(USA TODAY) -- The fund is open claims for injury or death, in any country, involving the switch recall cars, including people in other vehicles involved in crashes with those recalled cars. If the car's not included in the ignition switch recalls in February and March, "forget it," he said.
Feinberg has set up a website for the fund, and a toll-free phone line. He's also sending letters to the current registered owners of the 2.6 million recalled vehicles. A million former owners will get letters, too, a result of suggestions by the Center for Auto Safety.
The only other no-limit, sole-discretion fund run by Feinberg like the one he's running for GM was the one for victims of the 9/11 terrorist attacks. He said that one paid out $7.1 billion in taxpayer's money and that 97% of 3,077 claims were settled by the fund. The rest chose to seek better deals in court.
Other high-visibility compensation funds he's handled include ones for victims of the BP oil spill, Boston Marathon bombing and Virginia Tech campus shootings.
The GM compensation payments, in most cases, will hew to a matrix like the one he designed for the 9/11 fund. "It's not rocket science," he said, because it's based on U.S. Bureau of Labor calculations of economic loss from human tragedy.
Special circumstances will be evaluated individually. One of those he's expecting involves a woman whose GM car crashed, killing her boyfriend who was a passenger. She was fined for felony reckless driving.
"For 10 years she's been living with the idea that she recklessly killed her boyfriend. I find that's a rather extraordinary circumstance," that should be evaluated outside the fund's formula, he said.
Passengers in these GM cars can apply for compensation regardless of whether they were in front seats, which should be protected by airbags, or in back, where there may be no airbags.
Carelessness, intoxication or other "contributory negligence" by the driver or passengers will be ignored, Feinberg said. "Intoxication, speeding, texting with your cell phone -- irrelevant. This fund will not look in any way, shape or form at the negligence," he said.
People who've already settled claims with GM, before the switch recall, can seek more money, he said. If they qualify, the award to them will be in addition to what GM already paid, but reduced by the amount already paid.
People who accept Feinberg's compensation agree not to sue GM. But people who already are suing, or considering it, should file a claim anyway, Feinberg said. "It is, in effect, a free preview. File your claim and see what will be done with it, then you can always continue to litigate" if it seems unsatisfactory.

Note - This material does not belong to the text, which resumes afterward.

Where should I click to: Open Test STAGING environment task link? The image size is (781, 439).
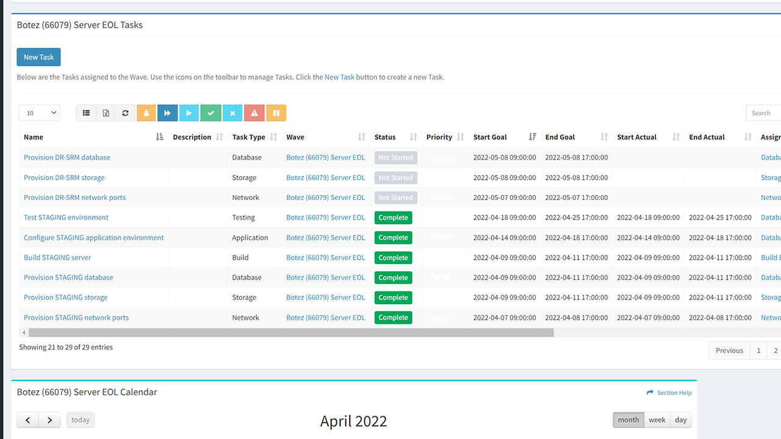point(66,218)
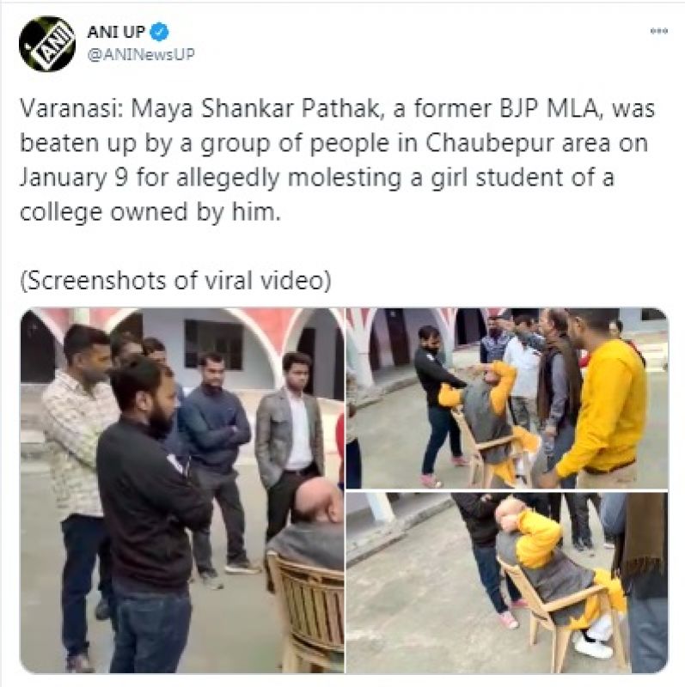Open the bottom-right screenshot thumbnail

[x=507, y=583]

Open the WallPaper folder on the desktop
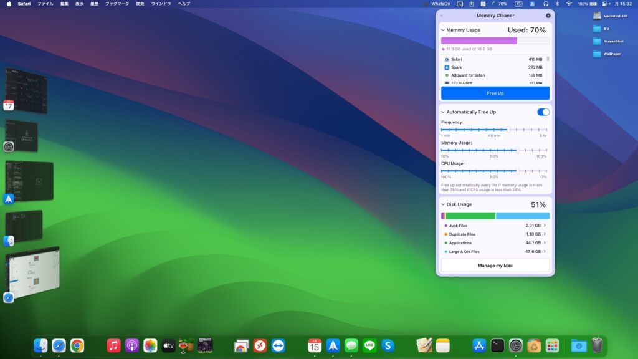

Three categories of claims will be compensated: Deaths, catastrophic injuries and less-serious injuries.
Most death claims will be based on the Labor formula that uses considers a person's age and income before the accident. To that amount, Feinberg adds $1 million for pain and suffering, which he said is higher than the average court award of $750,000 for pain and suffering, plus more if the death leaves behind a spouse or children.
Examples of death compensation payments under the Feinberg math:
17-year-old student, no wages, no dependents: $2.2 million.
25-year-old earning $46,000 a year, married, two children: $4 million.
40-year-old, earning $75,000 a year, married, no children: $5.1 million.
Catastrophic injury victims are defined by the fund as those who, as a result of crashes linked to the GM switches, are quadriplegic, double amputees, permanently brain damaged and requiring continuous care or pervasively burned over their entire bodies. Those victims can be paid more than death cases.One example:
10-year-old parapalegic, who will need care for many years: $10.8 million.
Victims who claim lesser injuries will be paid according to how long they were hospitalized, starting at a few thousand dollars. Claimants have to have gotten verified treatment by a doctor or hospital within 48 hours of the accident. "Don't send me wheelbarrows of medical records. I only need to know you were treated within 48 hours," he said.
One night in a hospital, up to $20,000.
Two to seven nights, $70,000.
34 days' hospitalization for extensive treatment of broken bones, head injuries, up to $500,000.
Feinberg has set up what he calls a "menu" of ways people can provide evidence the faulty switch caused their crash. They needn't prove the switch was faulty. "Not absolutely, positively, but more probable than not that the ignition switch failed, then they've satisfied the burden" of proving a legitimate claim for compensation, he said.
Once the fund closes, Feinberg said, he will provide "a full reckoning, an audit for the public. What claims were approved, what ones denied, and why."
Feinberg said he will meet, at their request, with any victims or families whose claims involved deaths or catastrophic injuries.
He's learned from previous fund cases that, "These people do not come to see me to talk about money. They want to vent: 'Why my daughter, Mr. Feinberg?' Unless you have a heart of stone, it's really difficult.
"A law degree in a problem like this is probably irrelevant. A divinity degree, maybe."